(Element and text position data)
⁂
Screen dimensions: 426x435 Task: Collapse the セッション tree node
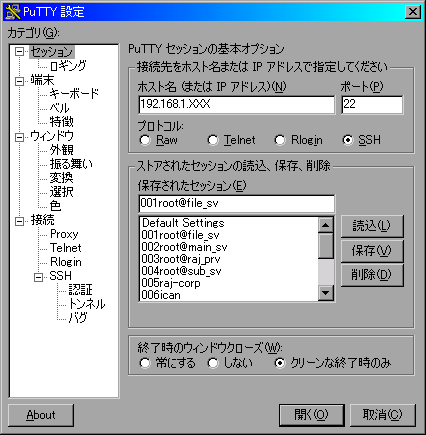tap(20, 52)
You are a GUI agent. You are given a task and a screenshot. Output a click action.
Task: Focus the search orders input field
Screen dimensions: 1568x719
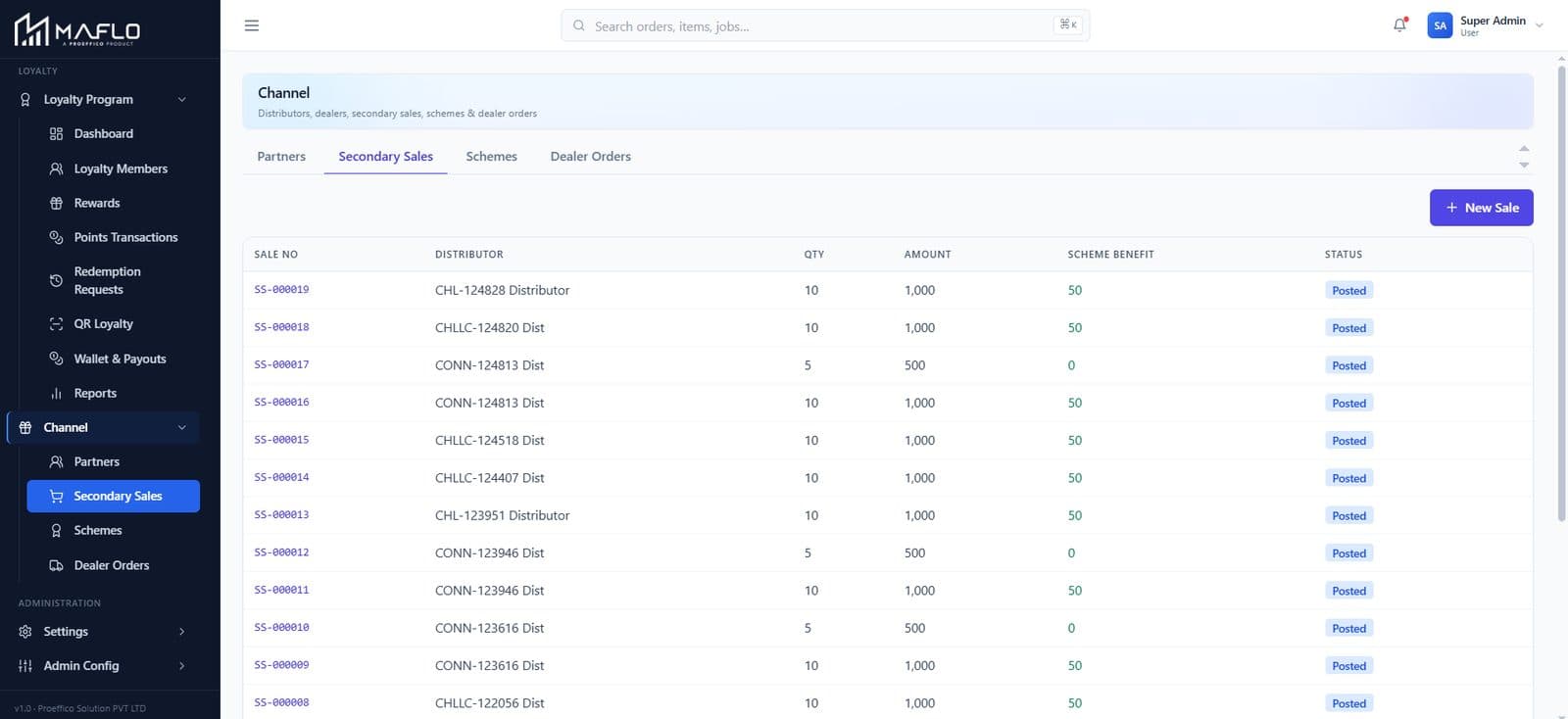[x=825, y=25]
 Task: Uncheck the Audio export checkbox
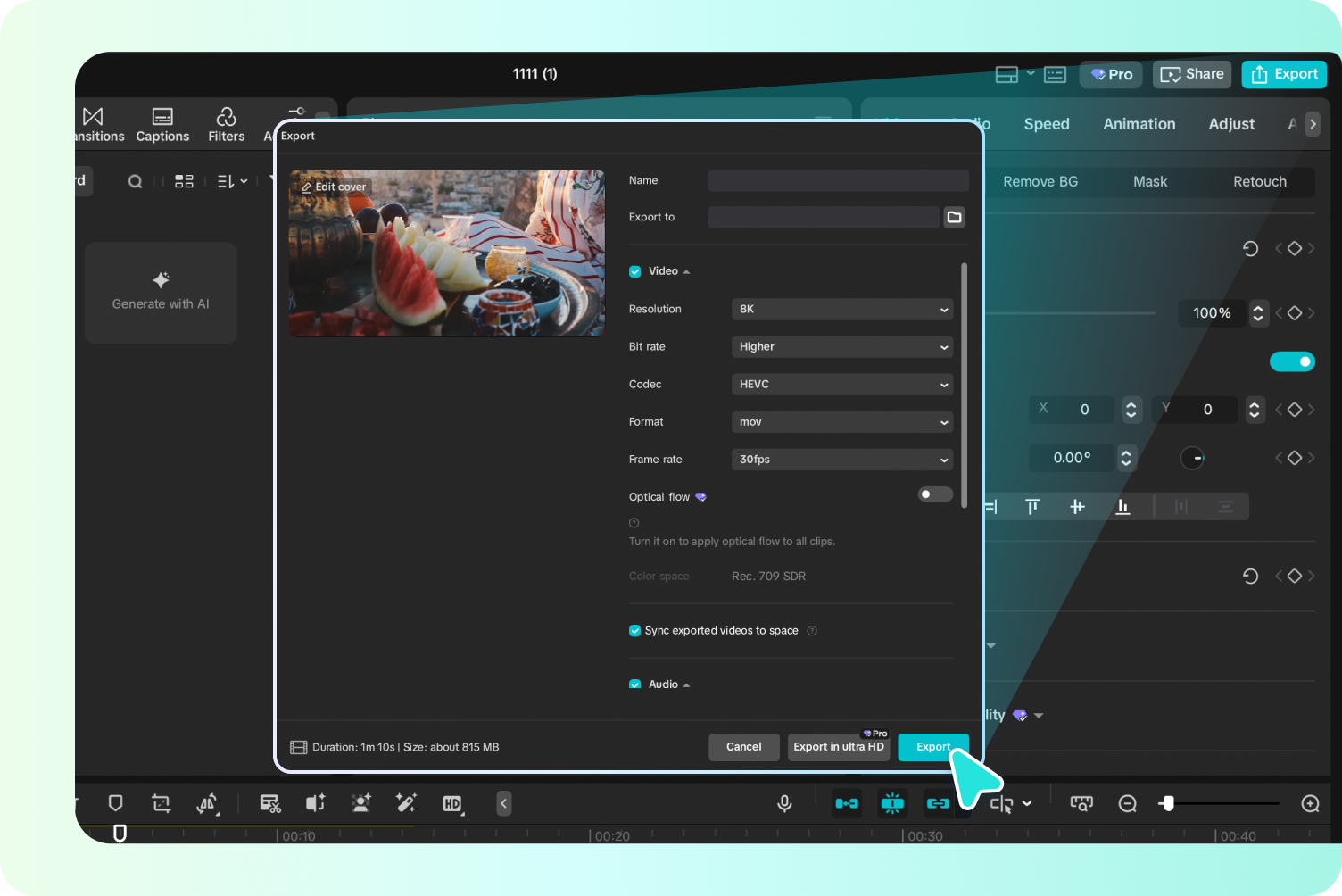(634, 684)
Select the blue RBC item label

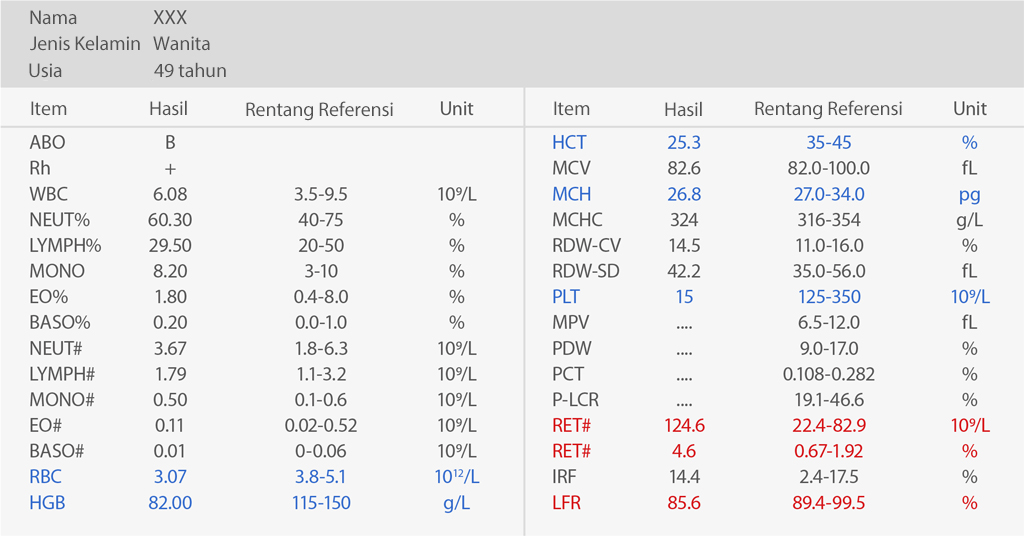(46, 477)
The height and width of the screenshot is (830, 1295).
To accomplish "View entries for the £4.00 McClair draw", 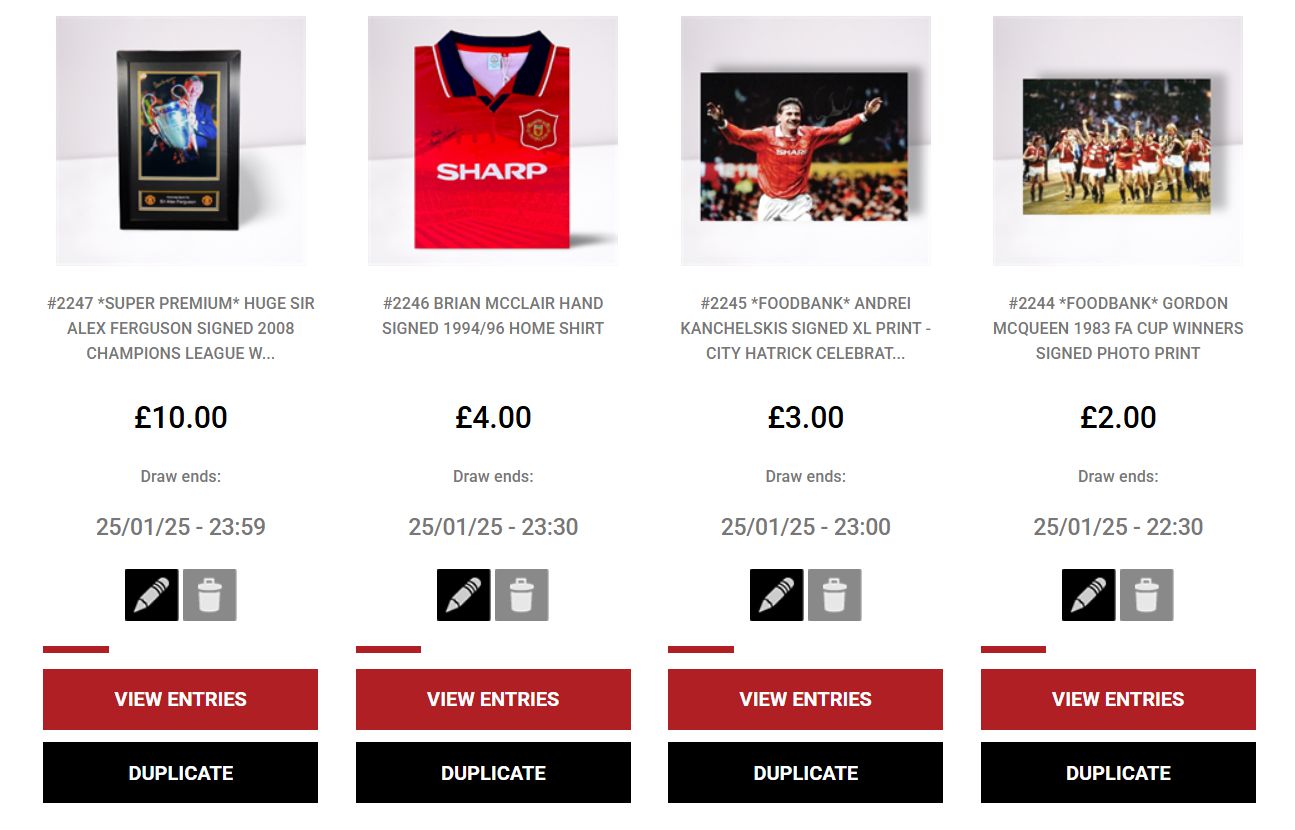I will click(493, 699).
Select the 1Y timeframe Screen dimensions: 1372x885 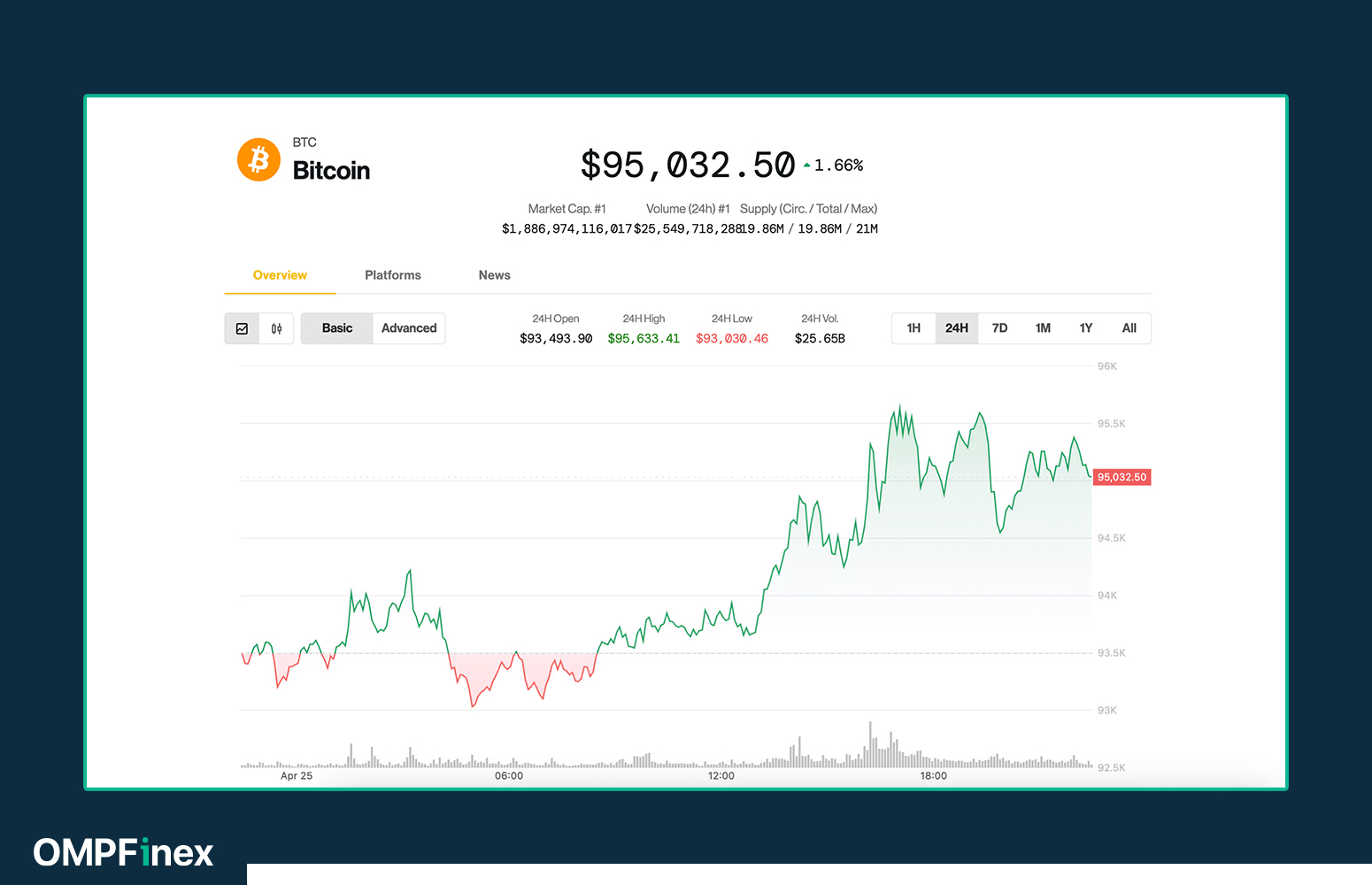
⁂
- **STATED PROBLEM**
Locate each line in the records above that contains the word "screenshot", and copy every such line in full.

- **EXPECTED ANSWER**
You are a GUI agent. You are given a task and a screenshot. Output a click action.
The height and width of the screenshot is (830, 1295).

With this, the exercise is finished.